*Consigne A*: Recopiez tel quel le passage du listing qui va de la ligne contenant « The height and » jusqu'à la ligne contenant « Action: tap(354, 400) » incluse, sans y mettre les images.
*Consigne B*: Poursuivez le texte sur Marie Potter à partir de sa dernière phrase.

*Extrait du texte*:
Vénérable Marie Potter

Bien chers Amis de l’abbaye Saint-Joseph,

«Le Christ n’est pas mort seul. Deux autres sont morts avec Lui. Comme Notre-Dame s’est tenue auprès de son Fils mourant, aussi s’est-elle tenue auprès des deux larrons dans leur agonie. Il faut prier pour ceux qui meurent abandonnés ou isolés dans la misère ou dans le péché.» Cette réflexion d’une religieuse anglaise, la vénérable Marie Potter, est à l’origine de la fondation d’une congrégation religieuse vouée à l’assistance des mourants.

Marie Potter est née le 22 novembre 1847 à Newington, au sud de Londres, dernière de cinq enfants. Son père, qui n’a pas accepté la conversion de sa femme au catholicisme, quitte le foyer un an après la naissance de Marie: sa famille ne le reverra plus jamais. Madame Potter, affectueusement appelée «Reine Victoria» par les siens, se trouve sans ressources, mais grâce à la charité de ses proches, elle peut pourvoir au nécessaire. La petite dernière devient vite l’idole de tous. Longtemps après, Marie écrira: «Ce qui me cause le plus de peine dans ma vie passée, c’est d’avoir aimé être ce que j’étais: une idole dans ma maison et dans le cercle de nos connaissances, aimant être aimée pour moi-même et non pour Dieu. Dès mon enfance, je voulais être aimée par les autres et me dévouer à eux. Lorsque j’étais devenue grande, l’amour de mes frères ne me suffisait pas. Je voulais avoir quelqu’un qui me soit entièrement dévoué.»

Un avis catégorique

Cette personne entièrement dévouée, elle la trouve chez Godfrey King, à qui elle se fiance vers le milieu de 1868. Homme très intègre, Godfrey encourage Marie à prendre plus au sérieux le soin de son âme. Ses admonitions produisent un tel effet que Marie perçoit un appel de Dieu à la vie religieuse. Pour en avoir le coeur net, elle consulte Mgr Thomas Grant, évêque de Southwark. Celui-ci l’exhorte sans ambages à rompre ses fiançailles: «Que votre vie se passe dans le monde ou dans un couvent, vous ne devez avoir qu’un Époux, Jésus.» Ce conseil est rude, mais Marie le suit.

*Données fournies*:
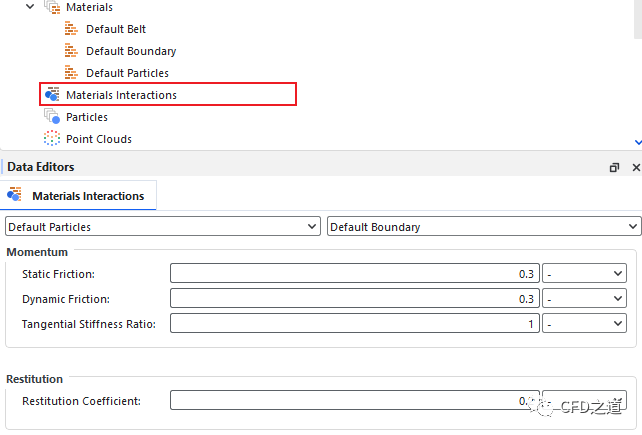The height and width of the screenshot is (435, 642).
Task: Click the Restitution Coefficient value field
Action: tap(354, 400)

* * *

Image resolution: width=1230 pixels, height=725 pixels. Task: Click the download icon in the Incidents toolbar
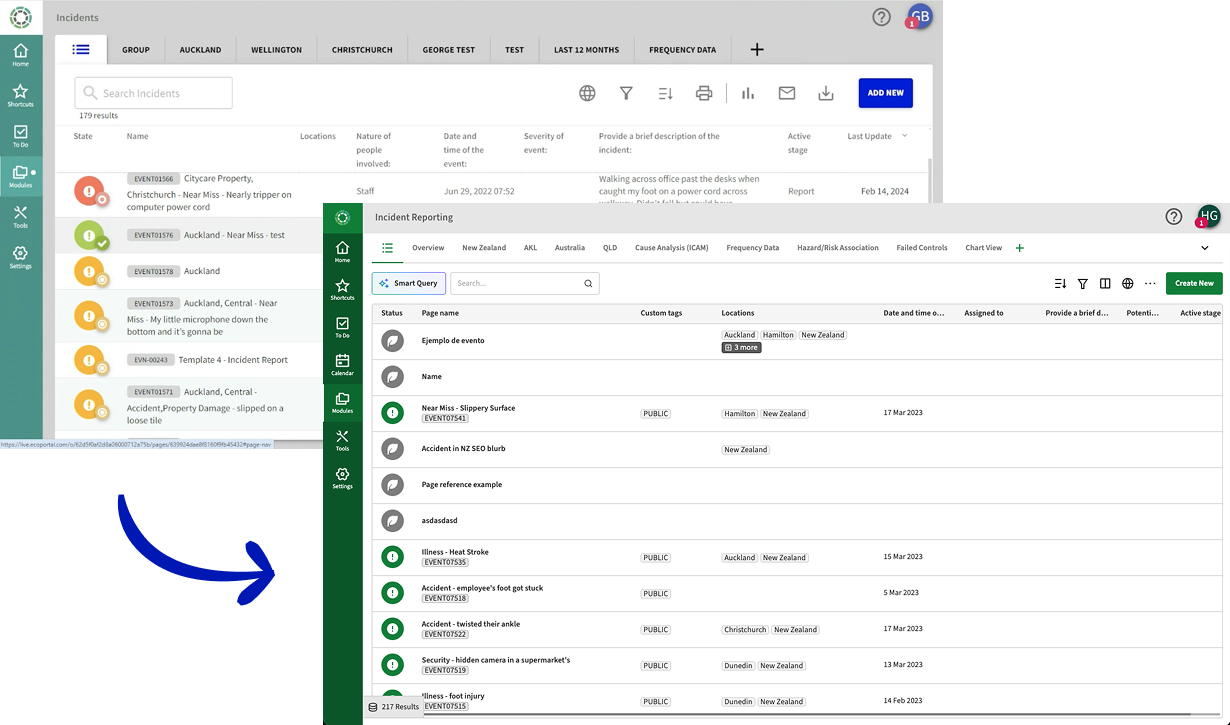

---

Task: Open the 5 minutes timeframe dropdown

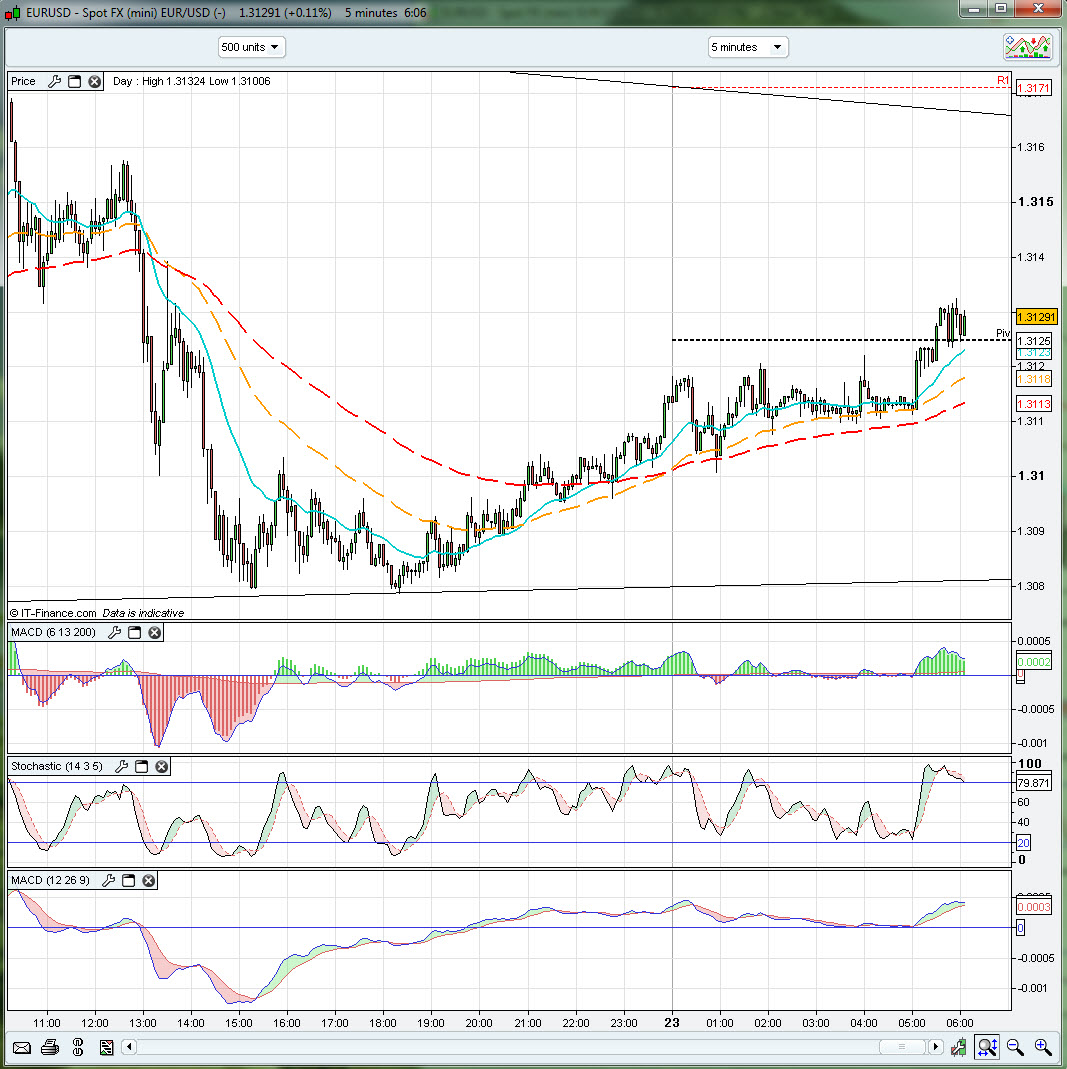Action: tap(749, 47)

*Réponse A*:
The height and width of the screenshot is (435, 642).
Task: Click the Restitution Coefficient value field
Action: tap(354, 400)

*Réponse B*:
Le 8 décembre de cette année, elle est reçue comme postulante chez les Soeurs de la Merci à Brighton. Ces religieuses, fondées en 1831, se dévouent au service des pauvres. Le 30 juillet 1869, Marie en revêt l’habit et reçoit le nom de Soeur Marie-Angèle. Novice modèle, elle fait l’admiration de tous. Cependant, sa santé peu robuste est vite usée dans ce nouveau cadre, et il lui faut retourner dans le monde pour refaire ses forces. Au grand déplaisir de sa mère, Marie n’abandonne pourtant pas l’idée de la vie religieuse, et continue, autant qu’elle le peut, à pratiquer ce qu’elle a appris au couvent, en particulier l’oraison quotidienne. Elle est aidée par un prêtre pieux, Mgr John Virtue. Elle lit le Traité de la Vraie Dévotion à Marie, de saint Louis-Marie Grignion de Montfort, tout récemment traduit en anglais. Cet ouvrage aura une influence prépondérante sur sa vie. Le 8 décembre 1872, Marie prononce sa «consécration à Jésus par Marie» selon la formule préconisée par saint Louis-Marie. Constatant qu’il manque un commentaire du Traité de la Vraie Dévotion en langue anglaise, elle rédige le Path of Mary (Le Chemin de Marie), dont la teneur est résumée par le passage suivant: «Aime ce Coeur (de Marie), consacre-toi à Lui… Que tes souffrances, tes actions, tes paroles, tout ton être renouvellent, sur cette terre, la vie de Marie. Pour cela, tu dois étudier Marie ; pour l’étudier, tu dois entrer dans son Coeur et en observer le fonctionnement.» Plus tard, Marie Potter choisira pour l’oeuvre qu’elle aura fondée la devise: «Un dans le Coeur de Marie.»

Durant sa période de convalescence, Marie est profondément touchée du besoin d’assistance des malades et des mourants, et elle conçoit un très vif désir de se consacrer au salut éternel de ceux-ci. Le 6 novembre 1874, résonne au fond de son coeur l’inspiration de fonder une oeuvre qui se consacrera principalement à assister les mourants.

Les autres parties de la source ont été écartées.